### RECORD LIST
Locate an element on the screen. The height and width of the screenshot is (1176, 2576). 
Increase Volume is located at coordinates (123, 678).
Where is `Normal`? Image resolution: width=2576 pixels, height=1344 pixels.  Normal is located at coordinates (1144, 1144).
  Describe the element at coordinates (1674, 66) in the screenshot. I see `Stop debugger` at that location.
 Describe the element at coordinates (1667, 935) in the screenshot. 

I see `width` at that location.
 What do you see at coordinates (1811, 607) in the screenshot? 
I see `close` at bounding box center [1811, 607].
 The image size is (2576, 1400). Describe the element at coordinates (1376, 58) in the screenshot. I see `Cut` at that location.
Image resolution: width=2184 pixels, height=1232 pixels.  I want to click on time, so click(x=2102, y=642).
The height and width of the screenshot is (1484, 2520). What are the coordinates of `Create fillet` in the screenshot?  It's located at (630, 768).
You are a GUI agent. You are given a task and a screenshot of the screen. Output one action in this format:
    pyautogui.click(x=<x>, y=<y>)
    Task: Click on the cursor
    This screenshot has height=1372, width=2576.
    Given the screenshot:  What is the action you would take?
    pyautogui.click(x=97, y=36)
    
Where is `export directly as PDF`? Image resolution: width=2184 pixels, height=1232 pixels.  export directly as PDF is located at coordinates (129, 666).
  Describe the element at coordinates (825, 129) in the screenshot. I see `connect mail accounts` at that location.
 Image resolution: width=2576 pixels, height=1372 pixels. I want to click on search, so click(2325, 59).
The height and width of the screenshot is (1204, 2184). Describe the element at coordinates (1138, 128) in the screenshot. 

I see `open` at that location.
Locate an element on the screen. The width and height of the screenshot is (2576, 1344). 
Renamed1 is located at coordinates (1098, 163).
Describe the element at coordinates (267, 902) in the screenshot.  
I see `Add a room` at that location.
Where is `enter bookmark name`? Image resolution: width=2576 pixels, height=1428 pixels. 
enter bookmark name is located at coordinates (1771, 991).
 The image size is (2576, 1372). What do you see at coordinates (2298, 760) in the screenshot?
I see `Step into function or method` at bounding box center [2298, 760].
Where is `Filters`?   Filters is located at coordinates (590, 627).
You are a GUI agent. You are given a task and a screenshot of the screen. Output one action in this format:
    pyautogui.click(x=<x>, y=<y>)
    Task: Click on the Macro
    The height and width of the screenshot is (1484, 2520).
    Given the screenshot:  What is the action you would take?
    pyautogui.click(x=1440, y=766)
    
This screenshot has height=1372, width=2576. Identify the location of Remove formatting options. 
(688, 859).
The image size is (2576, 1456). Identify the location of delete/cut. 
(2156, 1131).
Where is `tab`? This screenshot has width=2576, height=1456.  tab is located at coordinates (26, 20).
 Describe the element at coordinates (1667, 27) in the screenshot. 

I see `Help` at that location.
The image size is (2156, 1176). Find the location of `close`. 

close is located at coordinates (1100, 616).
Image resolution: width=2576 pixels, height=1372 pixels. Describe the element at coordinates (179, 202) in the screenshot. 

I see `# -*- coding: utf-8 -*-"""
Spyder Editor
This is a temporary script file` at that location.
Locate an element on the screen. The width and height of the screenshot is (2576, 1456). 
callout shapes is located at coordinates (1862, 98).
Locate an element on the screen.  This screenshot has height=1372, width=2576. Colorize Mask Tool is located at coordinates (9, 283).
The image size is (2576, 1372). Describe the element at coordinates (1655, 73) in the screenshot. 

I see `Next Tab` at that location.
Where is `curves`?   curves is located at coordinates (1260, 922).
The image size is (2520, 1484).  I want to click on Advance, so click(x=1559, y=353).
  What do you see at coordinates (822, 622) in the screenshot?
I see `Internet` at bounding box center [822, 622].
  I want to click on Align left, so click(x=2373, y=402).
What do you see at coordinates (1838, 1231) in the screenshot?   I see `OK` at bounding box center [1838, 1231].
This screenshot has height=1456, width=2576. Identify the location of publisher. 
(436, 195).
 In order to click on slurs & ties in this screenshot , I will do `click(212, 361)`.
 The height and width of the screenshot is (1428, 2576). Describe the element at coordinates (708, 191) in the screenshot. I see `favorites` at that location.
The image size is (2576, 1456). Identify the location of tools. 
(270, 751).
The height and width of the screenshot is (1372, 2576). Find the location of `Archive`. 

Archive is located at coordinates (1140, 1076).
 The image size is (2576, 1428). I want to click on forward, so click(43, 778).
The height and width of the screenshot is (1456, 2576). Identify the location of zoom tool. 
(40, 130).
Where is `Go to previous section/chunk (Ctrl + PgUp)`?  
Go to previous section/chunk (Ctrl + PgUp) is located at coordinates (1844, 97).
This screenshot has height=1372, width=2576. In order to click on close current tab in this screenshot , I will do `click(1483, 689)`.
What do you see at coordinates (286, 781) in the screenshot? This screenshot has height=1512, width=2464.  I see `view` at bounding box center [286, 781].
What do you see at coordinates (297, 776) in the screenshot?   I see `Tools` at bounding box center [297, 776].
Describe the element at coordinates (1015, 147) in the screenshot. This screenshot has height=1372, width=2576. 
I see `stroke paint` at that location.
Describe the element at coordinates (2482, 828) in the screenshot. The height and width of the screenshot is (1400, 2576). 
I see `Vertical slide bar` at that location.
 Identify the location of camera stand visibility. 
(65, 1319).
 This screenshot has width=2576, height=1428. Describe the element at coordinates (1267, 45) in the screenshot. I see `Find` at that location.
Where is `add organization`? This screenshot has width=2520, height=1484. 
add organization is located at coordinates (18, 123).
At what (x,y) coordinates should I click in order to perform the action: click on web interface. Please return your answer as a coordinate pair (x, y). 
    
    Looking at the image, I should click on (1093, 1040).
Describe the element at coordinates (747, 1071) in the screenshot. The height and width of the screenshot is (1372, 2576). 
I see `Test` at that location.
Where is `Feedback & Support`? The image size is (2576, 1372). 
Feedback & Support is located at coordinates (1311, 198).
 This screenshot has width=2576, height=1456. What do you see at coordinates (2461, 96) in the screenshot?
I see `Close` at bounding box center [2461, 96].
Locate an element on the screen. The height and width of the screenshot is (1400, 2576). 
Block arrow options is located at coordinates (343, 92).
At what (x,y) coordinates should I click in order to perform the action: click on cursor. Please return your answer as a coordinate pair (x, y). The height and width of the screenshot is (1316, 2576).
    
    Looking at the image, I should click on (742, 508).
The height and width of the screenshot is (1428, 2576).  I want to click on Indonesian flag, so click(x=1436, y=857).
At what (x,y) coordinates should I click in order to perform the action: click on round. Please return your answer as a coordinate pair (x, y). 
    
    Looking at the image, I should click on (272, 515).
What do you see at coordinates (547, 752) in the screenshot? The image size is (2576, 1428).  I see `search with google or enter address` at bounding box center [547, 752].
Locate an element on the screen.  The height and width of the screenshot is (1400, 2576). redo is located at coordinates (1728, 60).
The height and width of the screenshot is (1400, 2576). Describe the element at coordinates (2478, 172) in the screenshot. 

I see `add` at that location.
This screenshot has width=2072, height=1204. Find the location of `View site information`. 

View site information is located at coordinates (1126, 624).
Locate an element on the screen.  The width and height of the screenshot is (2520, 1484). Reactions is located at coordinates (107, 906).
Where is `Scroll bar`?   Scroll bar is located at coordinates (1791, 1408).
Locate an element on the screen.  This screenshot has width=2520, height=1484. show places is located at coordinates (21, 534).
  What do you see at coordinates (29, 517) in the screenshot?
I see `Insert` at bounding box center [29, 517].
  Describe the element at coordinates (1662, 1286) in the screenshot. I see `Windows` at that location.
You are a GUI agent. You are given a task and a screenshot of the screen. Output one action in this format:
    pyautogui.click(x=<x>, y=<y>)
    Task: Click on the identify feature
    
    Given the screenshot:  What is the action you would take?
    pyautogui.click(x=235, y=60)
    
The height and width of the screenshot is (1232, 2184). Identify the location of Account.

### TASK REQUIREMENTS
Write out all the rows above again, swapping "GUI agent" for "screen assistant" and leaving everything else unchanged.

### REPLY TO THE TASK
Locate an element on the screen. The height and width of the screenshot is (1176, 2576). 
Increase Volume is located at coordinates (123, 678).
Where is `Normal`? Image resolution: width=2576 pixels, height=1344 pixels.  Normal is located at coordinates (1144, 1144).
  Describe the element at coordinates (1674, 66) in the screenshot. I see `Stop debugger` at that location.
 Describe the element at coordinates (1667, 935) in the screenshot. 

I see `width` at that location.
 What do you see at coordinates (1811, 607) in the screenshot? 
I see `close` at bounding box center [1811, 607].
 The image size is (2576, 1400). Describe the element at coordinates (1376, 58) in the screenshot. I see `Cut` at that location.
Image resolution: width=2184 pixels, height=1232 pixels.  I want to click on time, so click(x=2102, y=642).
The height and width of the screenshot is (1484, 2520). What are the coordinates of `Create fillet` in the screenshot?  It's located at (630, 768).
You are a screen assistant. You are given a task and a screenshot of the screen. Output one action in this format:
    pyautogui.click(x=<x>, y=<y>)
    Task: Click on the cursor
    This screenshot has height=1372, width=2576.
    Given the screenshot:  What is the action you would take?
    pyautogui.click(x=97, y=36)
    
Where is `export directly as PDF`? Image resolution: width=2184 pixels, height=1232 pixels.  export directly as PDF is located at coordinates (129, 666).
  Describe the element at coordinates (825, 129) in the screenshot. I see `connect mail accounts` at that location.
 Image resolution: width=2576 pixels, height=1372 pixels. I want to click on search, so click(2325, 59).
The height and width of the screenshot is (1204, 2184). Describe the element at coordinates (1138, 128) in the screenshot. 

I see `open` at that location.
Locate an element on the screen. The width and height of the screenshot is (2576, 1344). 
Renamed1 is located at coordinates (1098, 163).
Describe the element at coordinates (267, 902) in the screenshot.  
I see `Add a room` at that location.
Where is `enter bookmark name`? Image resolution: width=2576 pixels, height=1428 pixels. 
enter bookmark name is located at coordinates (1771, 991).
 The image size is (2576, 1372). What do you see at coordinates (2298, 760) in the screenshot?
I see `Step into function or method` at bounding box center [2298, 760].
Where is `Filters`?   Filters is located at coordinates (590, 627).
You are a screen assistant. You are given a task and a screenshot of the screen. Output one action in this format:
    pyautogui.click(x=<x>, y=<y>)
    Task: Click on the Macro
    The height and width of the screenshot is (1484, 2520).
    Given the screenshot:  What is the action you would take?
    pyautogui.click(x=1440, y=766)
    
This screenshot has height=1372, width=2576. Identify the location of Remove formatting options. 
(688, 859).
The image size is (2576, 1456). Identify the location of delete/cut. 
(2156, 1131).
Where is `tab`? This screenshot has width=2576, height=1456.  tab is located at coordinates (26, 20).
 Describe the element at coordinates (1667, 27) in the screenshot. 

I see `Help` at that location.
The image size is (2156, 1176). Find the location of `close`. 

close is located at coordinates (1100, 616).
Image resolution: width=2576 pixels, height=1372 pixels. Describe the element at coordinates (179, 202) in the screenshot. 

I see `# -*- coding: utf-8 -*-"""
Spyder Editor
This is a temporary script file` at that location.
Locate an element on the screen. The width and height of the screenshot is (2576, 1456). 
callout shapes is located at coordinates (1862, 98).
Locate an element on the screen.  This screenshot has height=1372, width=2576. Colorize Mask Tool is located at coordinates (9, 283).
The image size is (2576, 1372). Describe the element at coordinates (1655, 73) in the screenshot. 

I see `Next Tab` at that location.
Where is `curves`?   curves is located at coordinates (1260, 922).
The image size is (2520, 1484).  I want to click on Advance, so click(x=1559, y=353).
  What do you see at coordinates (822, 622) in the screenshot?
I see `Internet` at bounding box center [822, 622].
  I want to click on Align left, so click(x=2373, y=402).
What do you see at coordinates (1838, 1231) in the screenshot?   I see `OK` at bounding box center [1838, 1231].
This screenshot has height=1456, width=2576. Identify the location of publisher. 
(436, 195).
 In order to click on slurs & ties in this screenshot , I will do `click(212, 361)`.
 The height and width of the screenshot is (1428, 2576). Describe the element at coordinates (708, 191) in the screenshot. I see `favorites` at that location.
The image size is (2576, 1456). Identify the location of tools. 
(270, 751).
The height and width of the screenshot is (1372, 2576). Find the location of `Archive`. 

Archive is located at coordinates (1140, 1076).
 The image size is (2576, 1428). I want to click on forward, so click(43, 778).
The height and width of the screenshot is (1456, 2576). Identify the location of zoom tool. 
(40, 130).
Where is `Go to previous section/chunk (Ctrl + PgUp)`?  
Go to previous section/chunk (Ctrl + PgUp) is located at coordinates (1844, 97).
This screenshot has height=1372, width=2576. In order to click on close current tab in this screenshot , I will do `click(1483, 689)`.
What do you see at coordinates (286, 781) in the screenshot? This screenshot has height=1512, width=2464.  I see `view` at bounding box center [286, 781].
What do you see at coordinates (297, 776) in the screenshot?   I see `Tools` at bounding box center [297, 776].
Describe the element at coordinates (1015, 147) in the screenshot. This screenshot has height=1372, width=2576. 
I see `stroke paint` at that location.
Describe the element at coordinates (2482, 828) in the screenshot. The height and width of the screenshot is (1400, 2576). 
I see `Vertical slide bar` at that location.
 Identify the location of camera stand visibility. 
(65, 1319).
 This screenshot has width=2576, height=1428. Describe the element at coordinates (1267, 45) in the screenshot. I see `Find` at that location.
Where is `add organization`? This screenshot has width=2520, height=1484. 
add organization is located at coordinates (18, 123).
At what (x,y) coordinates should I click in order to perform the action: click on web interface. Please return your answer as a coordinate pair (x, y). 
    
    Looking at the image, I should click on (1093, 1040).
Describe the element at coordinates (747, 1071) in the screenshot. The height and width of the screenshot is (1372, 2576). 
I see `Test` at that location.
Where is `Feedback & Support`? The image size is (2576, 1372). 
Feedback & Support is located at coordinates (1311, 198).
 This screenshot has width=2576, height=1456. What do you see at coordinates (2461, 96) in the screenshot?
I see `Close` at bounding box center [2461, 96].
Locate an element on the screen. The height and width of the screenshot is (1400, 2576). 
Block arrow options is located at coordinates (343, 92).
At what (x,y) coordinates should I click in order to perform the action: click on cursor. Please return your answer as a coordinate pair (x, y). The height and width of the screenshot is (1316, 2576).
    
    Looking at the image, I should click on (742, 508).
The height and width of the screenshot is (1428, 2576).  I want to click on Indonesian flag, so click(x=1436, y=857).
At what (x,y) coordinates should I click in order to perform the action: click on round. Please return your answer as a coordinate pair (x, y). 
    
    Looking at the image, I should click on (272, 515).
What do you see at coordinates (547, 752) in the screenshot? The image size is (2576, 1428).  I see `search with google or enter address` at bounding box center [547, 752].
Locate an element on the screen.  The height and width of the screenshot is (1400, 2576). redo is located at coordinates (1728, 60).
The height and width of the screenshot is (1400, 2576). Describe the element at coordinates (2478, 172) in the screenshot. 

I see `add` at that location.
This screenshot has width=2072, height=1204. Find the location of `View site information`. 

View site information is located at coordinates (1126, 624).
Locate an element on the screen.  The width and height of the screenshot is (2520, 1484). Reactions is located at coordinates (107, 906).
Where is `Scroll bar`?   Scroll bar is located at coordinates (1791, 1408).
Locate an element on the screen.  This screenshot has width=2520, height=1484. show places is located at coordinates (21, 534).
  What do you see at coordinates (29, 517) in the screenshot?
I see `Insert` at bounding box center [29, 517].
  Describe the element at coordinates (1662, 1286) in the screenshot. I see `Windows` at that location.
You are a screen assistant. You are given a task and a screenshot of the screen. Output one action in this format:
    pyautogui.click(x=<x>, y=<y>)
    Task: Click on the identify feature
    
    Given the screenshot:  What is the action you would take?
    pyautogui.click(x=235, y=60)
    
The height and width of the screenshot is (1232, 2184). Identify the location of Account.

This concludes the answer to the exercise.